Home Da visitare La Milano che non conosci: ecco i luoghi più curiosi da scoprire

La Milano che non conosci: ecco i luoghi più curiosi da scoprire

La tecnologia offre la possibilità di svolgere un gran numero di attività, tra cui anche quella di andare alla scoperta di luoghi e scorci paesaggistica che parevano inesistenti o impossibili anche solo da immaginare. Non solo, visto che il web consente di immergersi in percorsi interamente online che sembrano estremamente realistici. Il settore del turismo non è l’unico che ha ovviamente beneficiato dell’evoluzione di internet e di tutta la tecnologia generale, come dimostra anche il settore dell’intrattenimento e dei bonus casino online.

Milano è una città particolarmente ricca di storia, ma spesso e volentieri le rotte turistiche prevedono di passare solo dai luoghi più conosciuti. Invece, cercheremo in questo approfondimento di scoprire quelle che sono le zone meno di passaggio del capoluogo meneghino che meritano di essere visitate almeno una volta.

Grafica Divina

Vigna di Leonardo e l’Archivio Storico e Sepolcreto della Ca’ Granda

Non è molto distante rispetto al refettorio che si trova proprio nei pressi di Santa Maria delle Grazie, in cui si trova anche lo spettacolare Cenacolo Vinciano: stiamo parlando della Casa degli Atellani. Proprio alle spalle della dimora di costruzione quattrocentesca, si snodano alcune delle più affascinanti e nascoste bellezze di Milano.

In questo caso, il riferimento è alla vigna che fu data in dono a Leonardo da Vinci da parte di Ludovico Il Moro. Una vigna a cui il geniale inventore era particolarmente affezionato, al punto tale che prese la decisione di menzionarla pure all’interno del proprio testamento. Ebbene, questa vigna è stata recentemente ristrutturata e adesso può vantare il suo

San Bernardino alle Ossa e Palazzo Borromeo

Tra i luoghi che riescono a trasmettere il maggior fascino nella città meneghina è impossibile non inserire anche San Bernardino alle Ossa. Si tratta di una cappella che si può considerare una sorta di via di mezzo tra il devoto e il macabro, dal momento che al suo interno ospita centinaia e centinaia di teschi, ma anche di ossa che furono oggetto di ritrovamenti in seguito all’evento che portò al crollo del campanile della chiesa, che si verificò nel 1642.

Ebbene, i resti che furono ritrovati vennero impiegati per realizzare delle decorazioni che seguivano uno stile rococò. Secondo la leggenda si tratterebbe di ossa del corpo di santi e martiri, ma in realtà è molto più verosimile che questi resti fossero quelli di alcuni defunti del vicino Ospedale maggiore.

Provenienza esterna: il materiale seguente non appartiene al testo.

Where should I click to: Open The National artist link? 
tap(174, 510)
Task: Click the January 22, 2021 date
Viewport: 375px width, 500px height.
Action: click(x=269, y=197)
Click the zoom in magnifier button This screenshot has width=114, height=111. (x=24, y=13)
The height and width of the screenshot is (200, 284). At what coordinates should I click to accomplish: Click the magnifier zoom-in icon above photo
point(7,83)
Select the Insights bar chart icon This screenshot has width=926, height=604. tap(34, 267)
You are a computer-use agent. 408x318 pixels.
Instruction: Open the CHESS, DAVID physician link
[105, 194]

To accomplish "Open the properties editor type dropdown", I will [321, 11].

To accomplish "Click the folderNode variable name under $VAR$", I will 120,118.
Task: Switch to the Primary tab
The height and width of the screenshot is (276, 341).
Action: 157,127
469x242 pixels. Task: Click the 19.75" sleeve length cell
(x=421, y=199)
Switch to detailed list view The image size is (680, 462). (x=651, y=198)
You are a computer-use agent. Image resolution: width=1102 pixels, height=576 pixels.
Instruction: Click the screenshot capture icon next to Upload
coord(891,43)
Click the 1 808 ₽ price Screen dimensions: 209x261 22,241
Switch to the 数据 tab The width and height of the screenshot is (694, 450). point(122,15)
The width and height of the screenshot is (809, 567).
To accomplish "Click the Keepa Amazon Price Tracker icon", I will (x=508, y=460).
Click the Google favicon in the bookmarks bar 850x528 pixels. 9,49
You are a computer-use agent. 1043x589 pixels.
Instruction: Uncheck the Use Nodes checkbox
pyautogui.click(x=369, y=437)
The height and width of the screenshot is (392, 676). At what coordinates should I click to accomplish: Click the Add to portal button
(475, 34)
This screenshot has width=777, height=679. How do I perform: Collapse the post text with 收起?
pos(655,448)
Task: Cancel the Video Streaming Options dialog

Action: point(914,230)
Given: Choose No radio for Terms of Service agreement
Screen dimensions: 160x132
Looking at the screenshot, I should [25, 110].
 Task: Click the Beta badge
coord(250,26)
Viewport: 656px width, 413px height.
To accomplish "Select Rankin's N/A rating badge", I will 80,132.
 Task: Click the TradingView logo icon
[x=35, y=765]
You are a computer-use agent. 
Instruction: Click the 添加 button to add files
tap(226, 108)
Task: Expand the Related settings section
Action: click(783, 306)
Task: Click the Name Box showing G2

Palazzo Borromeo si può considerare come la residenza che è stata e sarà per sempre legata a una delle famiglie più potenti e ricche del ducato di Milano. Il Palazzo Borromeo si caratterizza per avere uno stile tipicamente ispirato al periodo tardogotico, che venne completato nel ‘400. Il portone è decisamente particolare, dal momento che ospita un cammello che si sta riposando all’interno di una cesta e rappresenta proprio uno dei simboli della famiglia Borromeo.

La Madonna del grembiule

Proprio vicino rispetto alla Chiesa di Santa Maria alla Porta c’è la possibilità di andare alla scoperta di una serie di resti che si riferiscono all’altare, ma anche all’affresco della Madonna del Grembiule. Tra i punti di forza di quest’opera troviamo uno spettacolare pavimento realizzato in marmo presente in tutta la cappella.

Ebbene, proprio tale pavimentazione pregiata è stata oggetto di un intervento di copertura, che ha avuto come scopo principale quello di fare in modo di preservarlo e proteggerlo il più possibile, aspettando che arrivino dei finanziamenti tali da poter portare a termine un restauro totale. L’affresco si trova all’esterno rispetto alla Chiesa, dato che la cappella venne bombardata e distrutta nel corso della Seconda Guerra Mondiale e poi non venne mai ricostruita. L’altare della Madonna del Grembiule non è molto conosciuto, ma può diventare una bella tappa per scoprire una Milano un po’ più segreta e particolare.